Selamat Datang di Situs Gosali Pamor Siliwangi (GPS). Dalam Bahasa Sunda Gosali berarti, bengkel tempa tempat Mpu berkarya dan berkreasi seni tosan aji. Saat ini GPS dipimpin oleh Bayu S. Hidajat. Seorang Mpu atau Bladesmith Master yang saat ini masih selalu setia dalam karya dan kreasi seni tosan aji adalah Amas Sambas.

Situs ini kami buat sebagai sarana informasi, diskusi dan tukar pengetahuan khusus nya yang berhubungan dengan perkembangan Seni Tempa Tosan Aji dan lebih spesifik lagi untuk perkembangan Material Baja Pamor (Damascussteel) dan Senjata Pusaka Etnik Sunda yaitu Kudjang.

Kami ingin mengajak khususnya generasi muda agar sama-sama mencintai dan melestarikan budaya ini. Siapa lagi yang akan peduli dan mengangkat Budaya Kudjang, kalau bukan warga Jawa Barat. Yukkk…..kita sama-sama belajar dan berkarya dalam pengembangan budaya material pamor dan Kudjang Pamor. Jangan takut dan ragu-ragu dalam mencipta Kudjang jangan pernah juga ada yang berkata ini Kudjang saya yang asli, karena berlubang (matanya) jumlahnya ada sembilan, ada lima, ada tujuh dan lain sebagainya.

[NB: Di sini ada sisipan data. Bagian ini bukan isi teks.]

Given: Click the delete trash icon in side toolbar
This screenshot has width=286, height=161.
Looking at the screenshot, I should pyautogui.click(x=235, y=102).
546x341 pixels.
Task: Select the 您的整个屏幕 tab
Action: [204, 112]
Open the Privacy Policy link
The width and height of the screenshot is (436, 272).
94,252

Kita semua bebas dalam berkarya dan jangan lupa biasakan deskripsikan secara tertulis dari mulai basic konsep dan beri nama karya kita. Mohon maaf dengan tanpa membedakan etnis dan RAS, orang Jawa Barat harus belajar banyak sama orang Jawa Tengah khususnya Solo dan Yogyakarta kelak akan tahu jawabannya kenapa Keris tidak pernah hilang budayanya dan bahkan merupakan Heritages hasil kebudayaan yang sangat diperhitungkan?.